> **CONSIGNE 1**: Dans les entrées, décalez de 8 les deux coordonnées de chaque réponse, en commençant par la ligne contenant "cs - čeština (1018, 140)" et en allant jusqu'à la ligne contenant "COM(2013)0534 (539, 491)", bornes incluses. Réécrivez ces seules lignes avec leurs libellés.

Avoir un casier judiciaire peut vous empêcher de voyager, d'obtenir un emploi. Mais plusieurs personnes judiciarisées nous rapportent aussi qu’elles ont du mal à s'assurer. Les assureurs refusent de les assurer, ou exigent des primes beaucoup plus élevées, jusqu’à quatre fois plus élevées, dénoncent des organisations de défense des personnes judiciarisées.

Est-ce discriminatoire de refuser d'assurer une personne qui a un casier judiciaire ?

Non, ça n'est pas de la discrimination au sens de la Charte des droits et libertés de la personne du Québec, tout simplement parce que les antécédents criminels ne font pas partie de la liste des motifs interdits de discrimination, comme c’est le cas, par exemple, pour l’origine ethnique ou pour la religion.

Par contre, si on refuse de vous assurer parce que vous hébergez un conjoint ou un parent qui a un casier judiciaire, ça pourrait constituer de la discrimination en fonction de votre état civil. En effet, l’état civil figure dans la liste des motifs de discrimination interdits dans la Charte québécoise. L’état civil inclut le mariage, l'union civile et l'union de fait, mais également la filiation.

C'est en vertu de cette interdiction qu'en 2013, le Tribunal des droits de la personne a condamné un assureur à verser plus de 8600 dollars à un couple qui a vu son contrat d’assurance habitation et automobile résilié par l’assureur. La compagnie l’a fait après avoir appris que le fils du couple irait séjourner chez eux trois jours par mois dans sa démarche de réhabilitation. Le tribunal des droits de la personne a considéré que la différence de traitement constituait de la discrimination fondée sur l'état civil.

Dans ce dossier, c’est la Commission des droits de la personne et des droits de la jeunesse qui poursuivait l’assureur. « L’importance de ce jugement, c’est qu’il vient dire que le proche d’une personne ayant des antécédents judiciaires est à première vue victime de discrimination », résume la conseillère juridique de la Commission, Me Stéphanie Fournier. Une fois cette démonstration faite, explique Me Fournier « un renversement juridique s’opère. C’est alors à la compagnie d’assurance de démontrer que la discrimination, l'exclusion dans les circonstances, est justifiée. »

Les assureurs ont le droit de discriminer

En effet, l’article 20.1 de la Charte des droits et liberté de la personne du Québec prévoit une exception pour les assureurs : ces derniers ont le droit de vous exclure ou de vous défavoriser, et ce, même pour les motifs interdits de discrimination tels que votre âge, votre sexe ou votre état civil. Mais à certaines conditions. La distinction ou l’exclusion est « réputée non discriminatoire lorsque son utilisation est légitime et que le motif qui la fonde constitue un facteur de détermination de risque, basé sur des données actuarielles », stipule l’article 20.1.

> **DONNÉES AFFICHÉES**:
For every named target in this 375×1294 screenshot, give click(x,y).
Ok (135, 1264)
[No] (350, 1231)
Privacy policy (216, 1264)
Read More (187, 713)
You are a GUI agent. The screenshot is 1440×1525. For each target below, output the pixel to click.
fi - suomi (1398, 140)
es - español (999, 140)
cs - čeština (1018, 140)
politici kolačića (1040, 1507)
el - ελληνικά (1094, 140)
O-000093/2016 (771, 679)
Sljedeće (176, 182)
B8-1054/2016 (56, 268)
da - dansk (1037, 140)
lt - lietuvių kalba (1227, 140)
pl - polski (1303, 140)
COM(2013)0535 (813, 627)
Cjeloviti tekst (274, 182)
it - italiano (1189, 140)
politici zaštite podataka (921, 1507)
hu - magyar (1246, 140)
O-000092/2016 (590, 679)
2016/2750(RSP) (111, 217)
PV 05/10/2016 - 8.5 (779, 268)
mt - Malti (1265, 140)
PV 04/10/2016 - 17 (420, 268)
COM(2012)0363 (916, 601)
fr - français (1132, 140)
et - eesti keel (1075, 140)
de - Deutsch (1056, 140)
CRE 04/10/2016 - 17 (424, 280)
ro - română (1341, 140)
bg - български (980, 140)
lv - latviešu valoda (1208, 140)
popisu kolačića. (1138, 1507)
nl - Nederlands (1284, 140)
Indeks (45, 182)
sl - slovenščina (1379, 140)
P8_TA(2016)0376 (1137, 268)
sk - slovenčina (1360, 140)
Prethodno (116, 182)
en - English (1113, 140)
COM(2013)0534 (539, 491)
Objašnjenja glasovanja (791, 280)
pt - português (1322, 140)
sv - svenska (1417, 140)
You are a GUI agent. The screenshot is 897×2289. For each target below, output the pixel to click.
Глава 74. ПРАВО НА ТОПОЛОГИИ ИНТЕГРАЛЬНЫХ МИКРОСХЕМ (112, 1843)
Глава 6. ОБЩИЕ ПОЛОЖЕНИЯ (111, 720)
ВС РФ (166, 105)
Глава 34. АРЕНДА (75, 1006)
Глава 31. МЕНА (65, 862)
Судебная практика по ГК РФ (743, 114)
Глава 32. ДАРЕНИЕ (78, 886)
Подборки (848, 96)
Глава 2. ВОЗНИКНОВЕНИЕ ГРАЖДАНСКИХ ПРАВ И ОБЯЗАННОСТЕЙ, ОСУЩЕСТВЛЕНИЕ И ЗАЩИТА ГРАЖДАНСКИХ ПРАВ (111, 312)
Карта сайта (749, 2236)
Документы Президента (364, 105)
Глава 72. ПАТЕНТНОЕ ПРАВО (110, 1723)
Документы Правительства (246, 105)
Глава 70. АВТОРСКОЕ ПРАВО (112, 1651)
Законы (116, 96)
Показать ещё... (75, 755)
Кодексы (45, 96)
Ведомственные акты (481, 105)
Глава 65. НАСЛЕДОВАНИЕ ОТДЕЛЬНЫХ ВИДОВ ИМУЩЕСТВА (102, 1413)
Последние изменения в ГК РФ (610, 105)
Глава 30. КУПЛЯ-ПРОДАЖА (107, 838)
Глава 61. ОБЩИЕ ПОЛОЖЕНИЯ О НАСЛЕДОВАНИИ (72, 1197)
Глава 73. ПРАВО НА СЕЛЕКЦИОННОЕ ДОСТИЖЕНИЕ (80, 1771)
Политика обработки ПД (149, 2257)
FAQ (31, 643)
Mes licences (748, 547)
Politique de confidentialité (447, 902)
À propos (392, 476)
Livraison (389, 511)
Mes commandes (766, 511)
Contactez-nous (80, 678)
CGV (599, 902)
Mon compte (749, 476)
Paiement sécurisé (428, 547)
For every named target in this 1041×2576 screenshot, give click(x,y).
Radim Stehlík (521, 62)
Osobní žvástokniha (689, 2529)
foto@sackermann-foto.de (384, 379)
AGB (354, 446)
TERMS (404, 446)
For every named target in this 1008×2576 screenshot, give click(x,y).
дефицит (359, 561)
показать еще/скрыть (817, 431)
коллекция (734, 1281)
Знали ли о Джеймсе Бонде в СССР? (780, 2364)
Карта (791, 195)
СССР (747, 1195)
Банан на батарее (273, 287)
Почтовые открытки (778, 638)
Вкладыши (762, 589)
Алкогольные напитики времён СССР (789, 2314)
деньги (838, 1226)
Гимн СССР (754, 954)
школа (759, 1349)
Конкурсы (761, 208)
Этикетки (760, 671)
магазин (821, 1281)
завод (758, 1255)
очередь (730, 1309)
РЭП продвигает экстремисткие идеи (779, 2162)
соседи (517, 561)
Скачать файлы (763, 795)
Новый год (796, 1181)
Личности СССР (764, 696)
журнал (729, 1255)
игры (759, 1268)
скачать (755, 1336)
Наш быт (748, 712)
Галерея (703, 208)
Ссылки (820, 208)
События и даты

> **CONSIGNE 2**: Dans le texte sur l'assurance des personnes judiciarisées, quel article de la Charte québécoise prévoit une exception pour les assureurs ?

> **RÉPONSE 1**:
cs - čeština (1026, 148)
politici kolačića (1048, 1515)
el - ελληνικά (1102, 148)
O-000093/2016 (779, 687)
Sljedeće (184, 190)
B8-1054/2016 (64, 276)
da - dansk (1045, 148)
lt - lietuvių kalba (1235, 148)
pl - polski (1311, 148)
COM(2013)0535 (821, 635)
Cjeloviti tekst (282, 190)
it - italiano (1197, 148)
politici zaštite podataka (929, 1515)
hu - magyar (1254, 148)
O-000092/2016 (598, 687)
2016/2750(RSP) (119, 225)
PV 05/10/2016 - 8.5 (787, 276)
mt - Malti (1273, 148)
PV 04/10/2016 - 17 (428, 276)
COM(2012)0363 (924, 609)
fr - français (1140, 148)
et - eesti keel (1083, 148)
de - Deutsch (1064, 148)
CRE 04/10/2016 - 17 (432, 288)
ro - română (1349, 148)
bg - български (988, 148)
lv - latviešu valoda (1216, 148)
popisu kolačića. (1146, 1515)
nl - Nederlands (1292, 148)
Indeks (53, 190)
sl - slovenščina (1387, 148)
P8_TA(2016)0376 (1145, 276)
sk - slovenčina (1368, 148)
Prethodno (124, 190)
en - English (1121, 148)
COM(2013)0534 (547, 499)

> **RÉPONSE 2**: L'article 20.1.